# Aim of the exercise
Rescale everything from the line containing "Where should I" down to the line containing "pyautogui.click(x=58, y=787)", both included, and write out all of those lines, item wording and answers alike. Multiply each coordinate in the answers by 1.65 and round to the nearest whole number, with halves rounded up, leaving everything else as it is.

# Dataset records
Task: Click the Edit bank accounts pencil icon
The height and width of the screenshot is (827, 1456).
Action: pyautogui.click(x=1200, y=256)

==

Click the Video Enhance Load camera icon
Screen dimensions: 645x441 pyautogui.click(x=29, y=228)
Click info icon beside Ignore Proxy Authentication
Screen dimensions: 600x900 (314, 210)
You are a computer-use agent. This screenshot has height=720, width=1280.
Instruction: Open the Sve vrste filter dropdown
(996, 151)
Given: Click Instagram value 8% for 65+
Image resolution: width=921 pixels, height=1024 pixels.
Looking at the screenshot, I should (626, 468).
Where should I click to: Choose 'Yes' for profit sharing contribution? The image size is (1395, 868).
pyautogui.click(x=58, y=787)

==

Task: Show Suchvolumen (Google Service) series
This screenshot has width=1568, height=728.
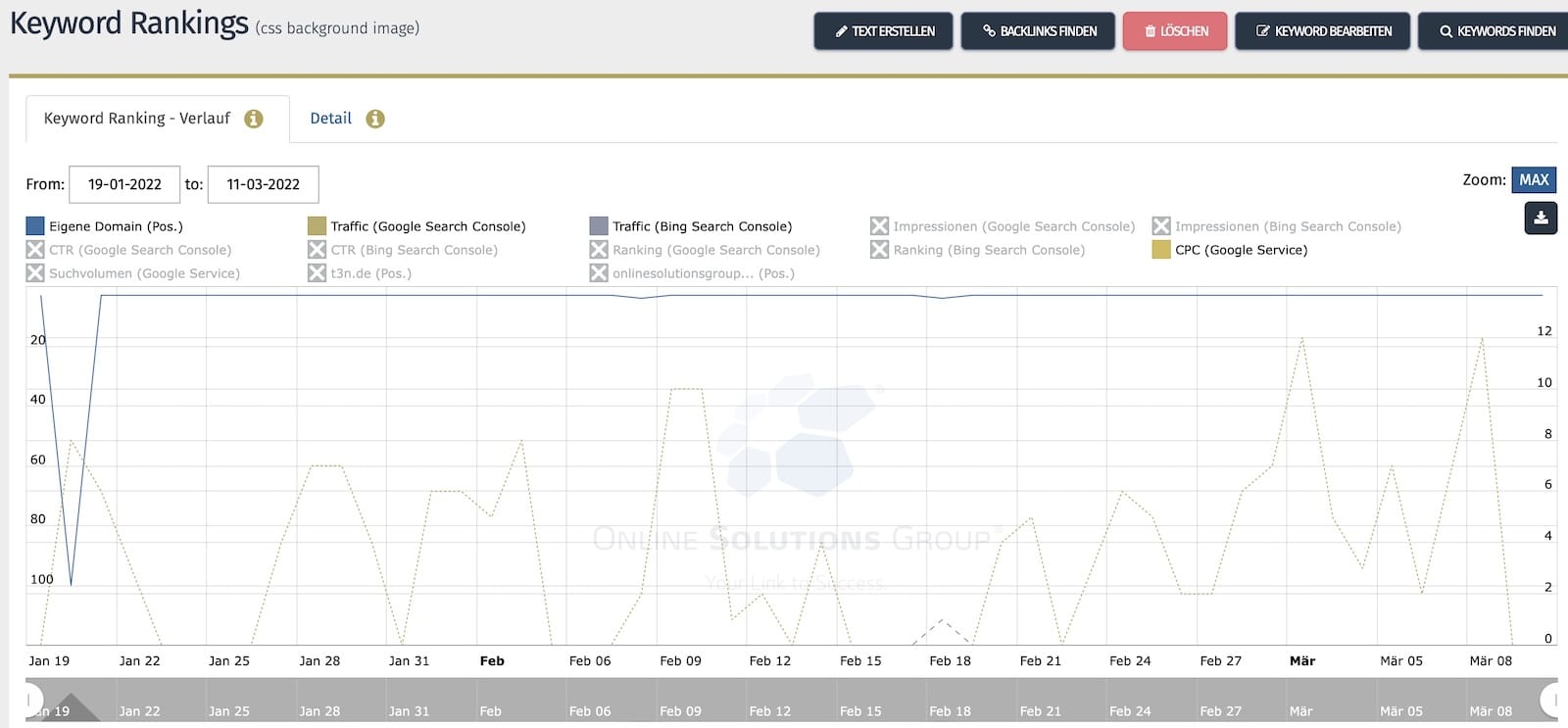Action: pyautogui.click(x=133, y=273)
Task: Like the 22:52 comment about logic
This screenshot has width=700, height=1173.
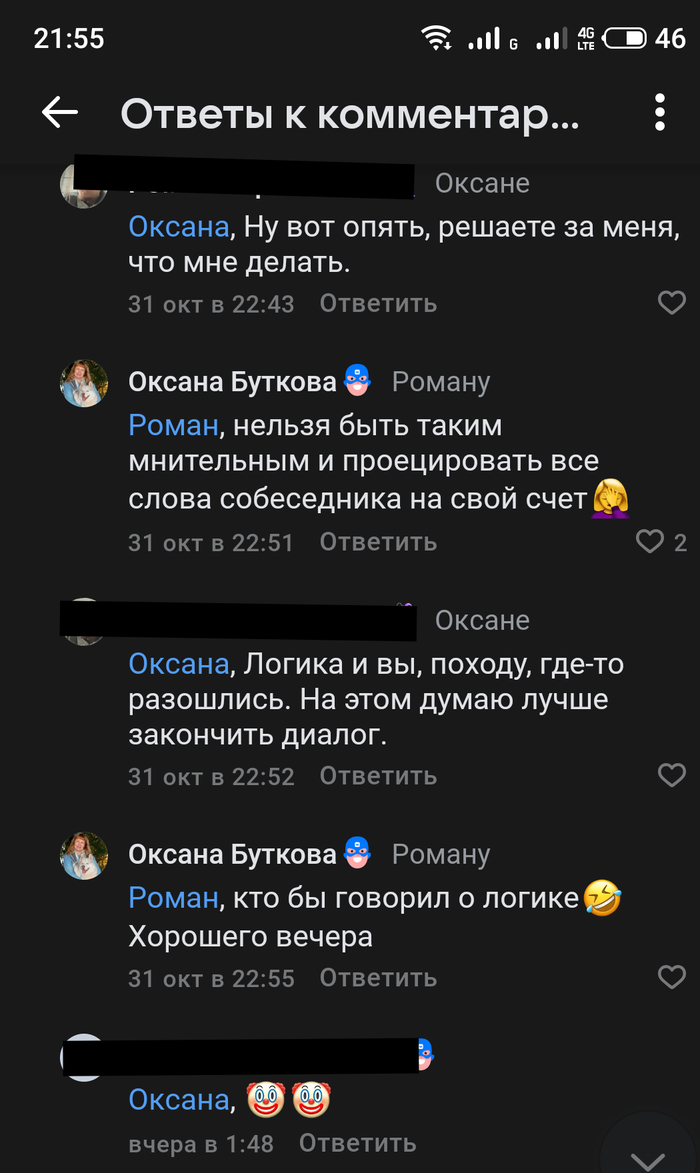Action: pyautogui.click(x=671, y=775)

# Full answer
Where should I click to: Choose 'Yes' for profit sharing contribution? The image size is (1395, 868).
pyautogui.click(x=96, y=1299)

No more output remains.